Craig Murray, who headed the maritime section of the British Foreign Office from 1989 to 1992, but later fell out with the government and quit, posted an allegation on his weblog that the boundary shown on the map British officials are using as a defense is “a fake with no legal force,” because there has never been an agreement on the actual border.

“Accepting the British coordinates for the position of both [the monitoring ship] HMS Cornwall and the incident, both were closer to Iranian land than Iraqi land,” he wrote.

The conflict is deeply rooted in history. Persians and Ottoman Turks fought over the marshy delta lands at the head of the Persian Gulf for years before coming to a vague agreement in 1639. Three centuries later, in 1975, modern-day Iran and Iraq signed a treaty setting the boundary along the waterway known as the Shatt al Arab, a river that runs between Iraq’s Faw peninsula and Abadan Island in Iran.

Hussein shreds a treaty

But five years later, then-Iraqi President Saddam Hussein went on television and ripped up his copy of the accord. The war that ensued with Iran left the waters of the nearby Persian Gulf littered with wrecked and abandoned ships.

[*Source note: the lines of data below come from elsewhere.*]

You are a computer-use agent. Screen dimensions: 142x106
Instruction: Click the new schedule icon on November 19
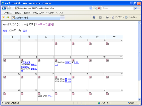tap(5, 94)
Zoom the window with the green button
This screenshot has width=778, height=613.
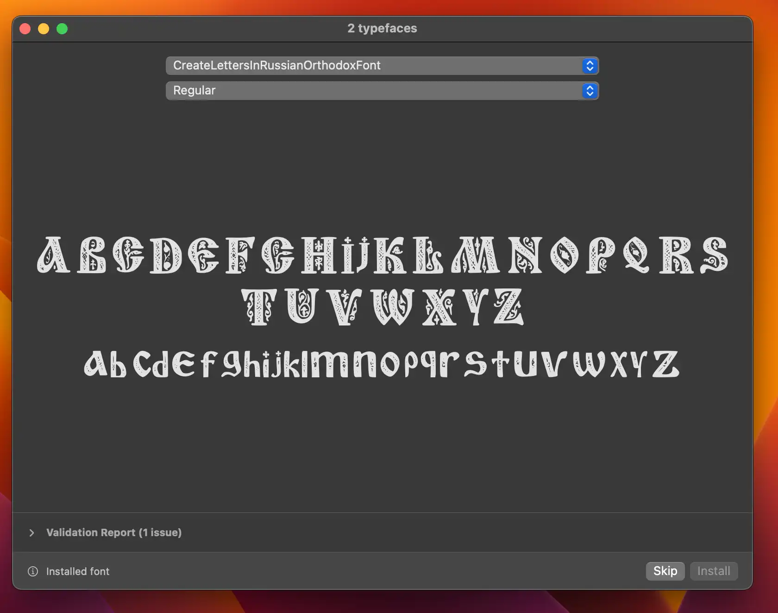tap(62, 29)
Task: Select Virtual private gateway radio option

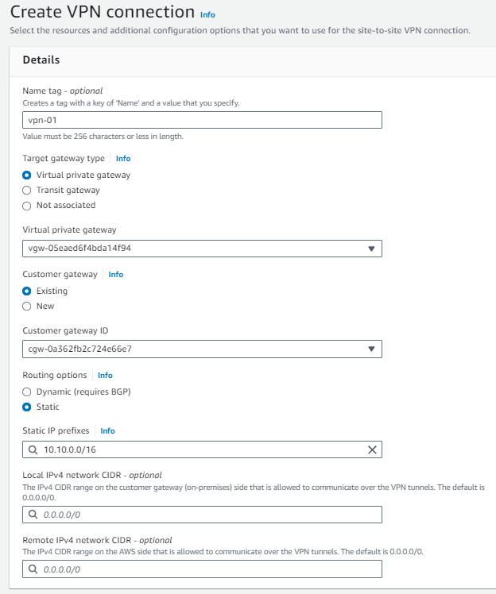Action: coord(27,175)
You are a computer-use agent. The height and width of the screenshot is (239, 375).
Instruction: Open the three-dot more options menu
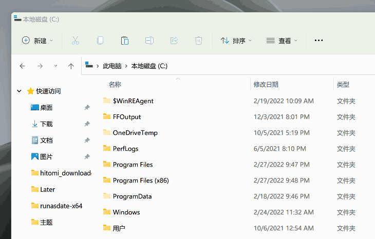(x=318, y=41)
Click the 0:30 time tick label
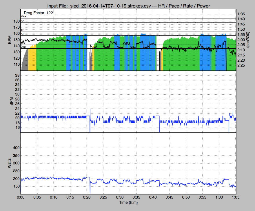 (120, 197)
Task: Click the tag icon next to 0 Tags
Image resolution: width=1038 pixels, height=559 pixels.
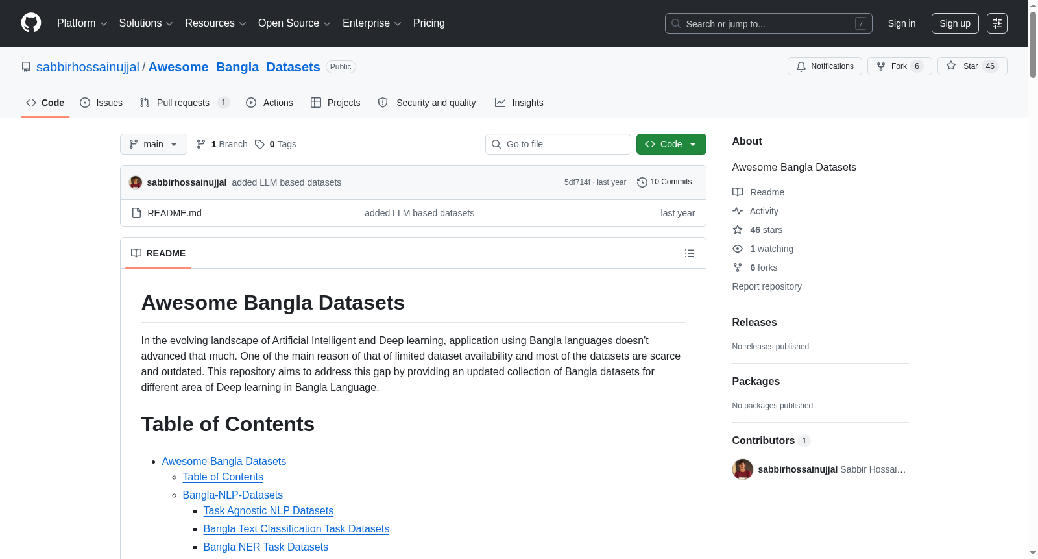Action: pos(260,144)
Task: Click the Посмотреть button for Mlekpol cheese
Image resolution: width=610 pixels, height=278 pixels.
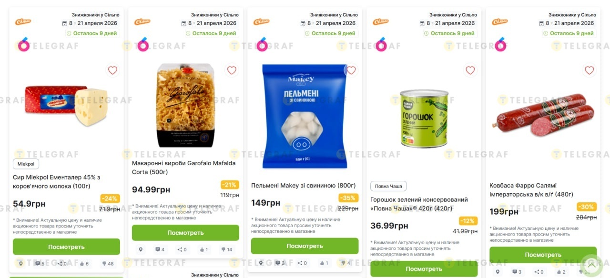Action: click(66, 247)
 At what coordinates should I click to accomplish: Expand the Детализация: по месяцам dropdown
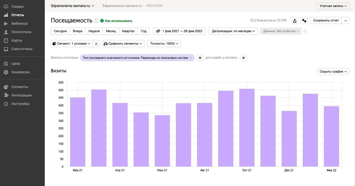(233, 31)
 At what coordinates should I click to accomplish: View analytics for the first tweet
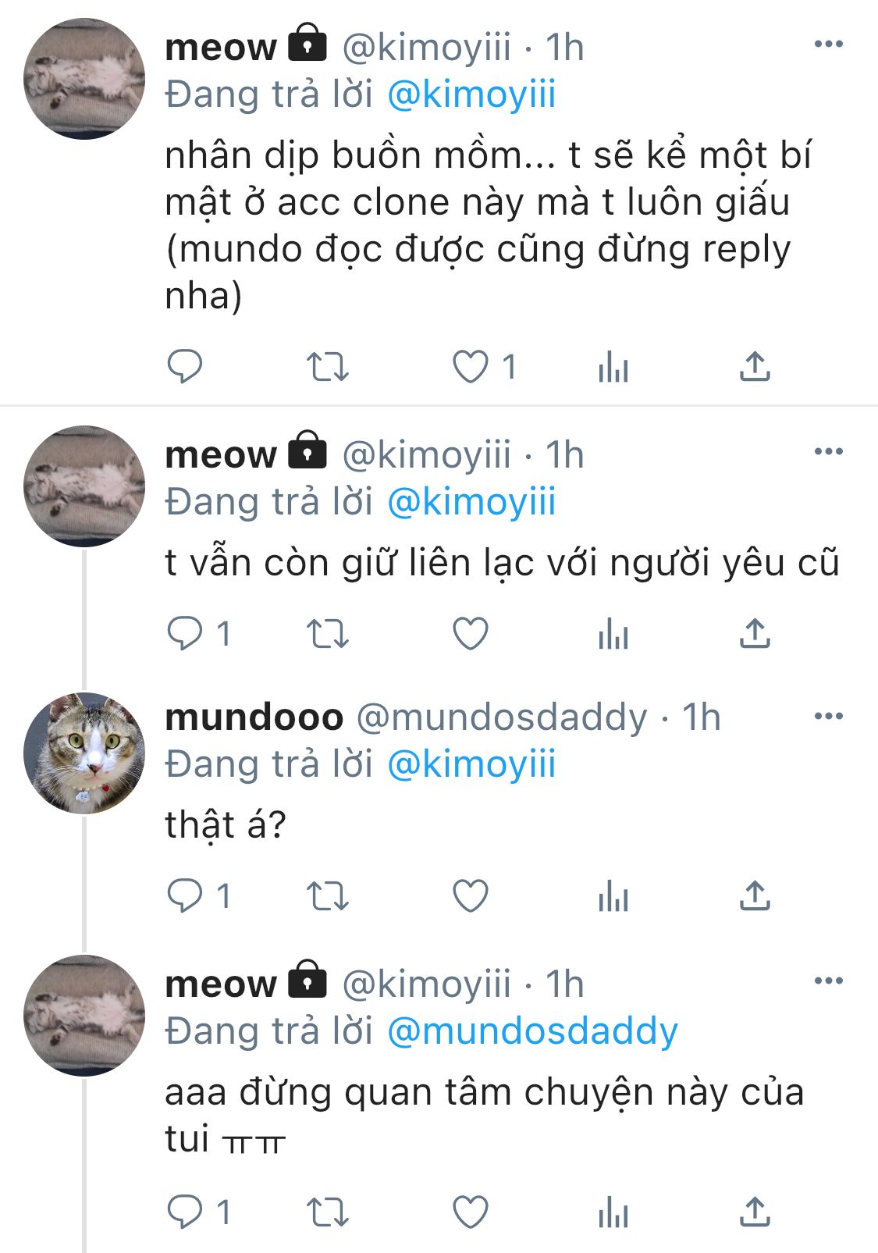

Authorities on maritime law say the 1975 treaty establishing the land border down the middle of the Shatt al Arab is considered the law but applies only to the river. Out in the gulf, imaginary lines have been drawn in the same general southeasterly direction as the river’s course to suggest a territorial boundary. Although the line has been commonly accepted for shipping purposes, it does not have the legal force of a treaty, most analysts say.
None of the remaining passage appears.